_What the exercise asks_
Your task is to copy every line of this material exactly.

_Dataset records_

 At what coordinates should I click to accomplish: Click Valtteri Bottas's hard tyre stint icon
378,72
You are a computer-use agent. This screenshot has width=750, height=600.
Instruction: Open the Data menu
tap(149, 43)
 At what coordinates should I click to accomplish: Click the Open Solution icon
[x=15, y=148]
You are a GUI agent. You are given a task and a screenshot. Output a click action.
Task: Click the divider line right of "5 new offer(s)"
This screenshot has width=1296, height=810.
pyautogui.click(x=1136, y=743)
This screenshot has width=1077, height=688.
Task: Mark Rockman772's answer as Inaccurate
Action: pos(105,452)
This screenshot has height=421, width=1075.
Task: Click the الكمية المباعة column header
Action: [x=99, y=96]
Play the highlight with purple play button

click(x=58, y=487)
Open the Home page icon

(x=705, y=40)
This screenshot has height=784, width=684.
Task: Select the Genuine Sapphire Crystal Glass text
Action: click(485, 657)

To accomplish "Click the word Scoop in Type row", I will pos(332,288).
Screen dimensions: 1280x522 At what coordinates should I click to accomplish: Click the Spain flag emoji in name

_Response area_
 At what coordinates should I click to accomplish: Click Valtteri Bottas's hard tyre stint icon
378,72
You are a computer-use agent. This screenshot has width=750, height=600.
Instruction: Open the Data menu
tap(149, 43)
 At what coordinates should I click to accomplish: Click the Open Solution icon
[x=15, y=148]
You are a GUI agent. You are given a task and a screenshot. Output a click action.
Task: Click the divider line right of "5 new offer(s)"
This screenshot has width=1296, height=810.
pyautogui.click(x=1136, y=743)
This screenshot has width=1077, height=688.
Task: Mark Rockman772's answer as Inaccurate
Action: pos(105,452)
This screenshot has height=421, width=1075.
Task: Click the الكمية المباعة column header
Action: [x=99, y=96]
Play the highlight with purple play button

click(x=58, y=487)
Open the Home page icon

(x=705, y=40)
This screenshot has height=784, width=684.
Task: Select the Genuine Sapphire Crystal Glass text
Action: click(485, 657)

To accomplish "Click the word Scoop in Type row", I will pos(332,288).
Screen dimensions: 1280x522 At what coordinates should I click to accomplish: Click the Spain flag emoji in name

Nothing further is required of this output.